He mentions Artavia, a city of the Cimbri in North Devon. 

He adds 'From hence, according to the ancients, are seen the Pillars of Hercules, and the island of Herculea not far distant.'

However this work is a forgery, details here.  It was printed with the works of Gildas and Nennius, under the editorship of Charles Julius Bertram, professor of English in the academy of Copenhagen in the middle of the 18th century.

Unfortunately many, many historians, scholars and antiquarians since have taken it to be true and it becomes difficult to disentangle, who is quoting this and who has an alternative source.

"Polwhele says, that undoubtedly these places are to be considered as flourishing towns before the Romans arrived .... There are some towns in the North of Devon, which doubtless existed in very early times, connected by Roman ways, such as Hartland, the Artavia of Richard, where the high northern road is supposed to terminate." (Devonshire Trans #2).

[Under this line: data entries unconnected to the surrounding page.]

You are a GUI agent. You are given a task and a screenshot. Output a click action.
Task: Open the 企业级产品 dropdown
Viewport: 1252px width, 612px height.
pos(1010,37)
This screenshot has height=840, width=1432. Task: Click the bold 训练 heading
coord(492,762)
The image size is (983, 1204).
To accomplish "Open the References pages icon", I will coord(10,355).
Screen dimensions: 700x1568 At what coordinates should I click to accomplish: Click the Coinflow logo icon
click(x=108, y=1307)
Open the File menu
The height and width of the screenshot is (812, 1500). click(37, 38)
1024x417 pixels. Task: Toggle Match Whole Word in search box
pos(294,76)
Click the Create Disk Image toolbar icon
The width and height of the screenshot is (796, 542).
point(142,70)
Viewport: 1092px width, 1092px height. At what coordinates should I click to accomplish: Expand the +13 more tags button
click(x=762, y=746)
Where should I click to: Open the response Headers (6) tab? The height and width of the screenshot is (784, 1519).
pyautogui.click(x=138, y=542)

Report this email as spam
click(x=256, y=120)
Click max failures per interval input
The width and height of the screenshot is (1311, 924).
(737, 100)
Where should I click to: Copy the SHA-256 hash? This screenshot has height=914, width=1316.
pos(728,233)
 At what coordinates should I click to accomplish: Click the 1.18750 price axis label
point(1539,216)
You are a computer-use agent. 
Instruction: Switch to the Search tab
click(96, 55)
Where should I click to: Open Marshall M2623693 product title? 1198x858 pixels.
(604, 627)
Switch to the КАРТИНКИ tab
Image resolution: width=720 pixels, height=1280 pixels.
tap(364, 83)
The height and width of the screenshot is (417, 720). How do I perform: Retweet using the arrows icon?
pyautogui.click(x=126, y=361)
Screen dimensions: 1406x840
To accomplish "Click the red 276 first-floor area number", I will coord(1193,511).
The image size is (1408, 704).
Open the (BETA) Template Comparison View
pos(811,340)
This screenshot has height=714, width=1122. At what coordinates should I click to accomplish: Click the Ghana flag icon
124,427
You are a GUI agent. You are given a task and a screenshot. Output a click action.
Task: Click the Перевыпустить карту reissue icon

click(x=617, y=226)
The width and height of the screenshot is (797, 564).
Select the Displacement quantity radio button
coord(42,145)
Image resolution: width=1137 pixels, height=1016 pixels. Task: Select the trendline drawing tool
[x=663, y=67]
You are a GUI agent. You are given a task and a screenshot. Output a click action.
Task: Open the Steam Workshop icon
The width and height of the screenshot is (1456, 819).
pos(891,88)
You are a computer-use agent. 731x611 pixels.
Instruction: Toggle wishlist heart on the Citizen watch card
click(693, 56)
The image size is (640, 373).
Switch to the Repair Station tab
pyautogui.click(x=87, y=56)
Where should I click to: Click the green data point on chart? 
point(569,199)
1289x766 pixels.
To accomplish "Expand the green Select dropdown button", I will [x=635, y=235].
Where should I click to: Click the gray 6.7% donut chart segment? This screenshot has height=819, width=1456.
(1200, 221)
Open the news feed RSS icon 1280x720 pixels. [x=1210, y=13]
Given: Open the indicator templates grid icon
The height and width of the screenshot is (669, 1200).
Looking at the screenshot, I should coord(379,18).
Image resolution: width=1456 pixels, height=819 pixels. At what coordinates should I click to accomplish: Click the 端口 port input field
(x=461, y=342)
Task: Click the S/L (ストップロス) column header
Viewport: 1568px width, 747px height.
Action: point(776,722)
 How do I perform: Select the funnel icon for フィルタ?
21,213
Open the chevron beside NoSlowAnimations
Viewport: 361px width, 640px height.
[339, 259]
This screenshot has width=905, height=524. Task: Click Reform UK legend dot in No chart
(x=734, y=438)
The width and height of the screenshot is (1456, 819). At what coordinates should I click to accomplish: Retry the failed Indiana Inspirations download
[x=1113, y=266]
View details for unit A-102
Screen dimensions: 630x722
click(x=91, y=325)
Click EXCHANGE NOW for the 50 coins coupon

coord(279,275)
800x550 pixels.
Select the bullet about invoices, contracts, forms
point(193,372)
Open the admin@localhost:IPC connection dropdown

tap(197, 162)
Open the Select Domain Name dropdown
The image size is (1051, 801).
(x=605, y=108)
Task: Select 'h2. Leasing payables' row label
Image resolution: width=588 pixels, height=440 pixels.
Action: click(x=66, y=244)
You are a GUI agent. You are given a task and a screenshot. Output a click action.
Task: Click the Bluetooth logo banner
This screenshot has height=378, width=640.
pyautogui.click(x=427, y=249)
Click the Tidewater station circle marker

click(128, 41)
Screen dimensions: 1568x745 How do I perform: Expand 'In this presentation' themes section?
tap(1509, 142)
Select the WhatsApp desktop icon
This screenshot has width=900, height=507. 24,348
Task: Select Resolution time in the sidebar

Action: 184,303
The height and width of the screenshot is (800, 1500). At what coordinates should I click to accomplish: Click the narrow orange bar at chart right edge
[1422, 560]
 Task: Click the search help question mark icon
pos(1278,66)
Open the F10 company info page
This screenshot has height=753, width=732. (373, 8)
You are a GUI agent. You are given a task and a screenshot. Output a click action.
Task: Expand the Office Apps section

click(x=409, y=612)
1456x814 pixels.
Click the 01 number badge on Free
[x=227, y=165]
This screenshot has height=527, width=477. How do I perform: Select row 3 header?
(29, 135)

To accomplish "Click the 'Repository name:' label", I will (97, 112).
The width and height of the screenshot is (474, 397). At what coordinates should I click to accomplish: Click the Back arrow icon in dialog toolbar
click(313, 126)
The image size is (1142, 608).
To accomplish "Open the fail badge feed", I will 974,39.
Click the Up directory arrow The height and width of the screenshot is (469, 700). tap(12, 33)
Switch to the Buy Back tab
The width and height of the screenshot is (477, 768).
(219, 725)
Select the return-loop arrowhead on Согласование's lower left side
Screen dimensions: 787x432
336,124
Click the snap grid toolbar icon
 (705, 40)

Some of the information in 'Itinerary and Commentary de Situ Britanniae' was borrowed from earlier sources and some of it was just plain made up. To give you some idea of the scale of this fraud, this book is the only source for the name of a range of hills in the North of England being the 'Pennines' and they've been called that ever since. It's uncertain how many names on the Ordnance Survey maps owe their origin to the fertile mind of this forger, but there's a lot.

So the name 'Artavia' may be from antiquity, or it may have been made up in 1747.

 In 'Anonymi Ravennatis Cosmographia' the geographer Ravennas names Mostevia as a town in the western peninsula. [The Ravenna Cosmographia, in its description of Britain, has a very accurate section on Hadrian's Wall, providing an acceptable list of the forts, with their names, in the correct order.]

The identification of 'Artavia' or 'Mostavia' with Hartland is accepted by most modern scholars. 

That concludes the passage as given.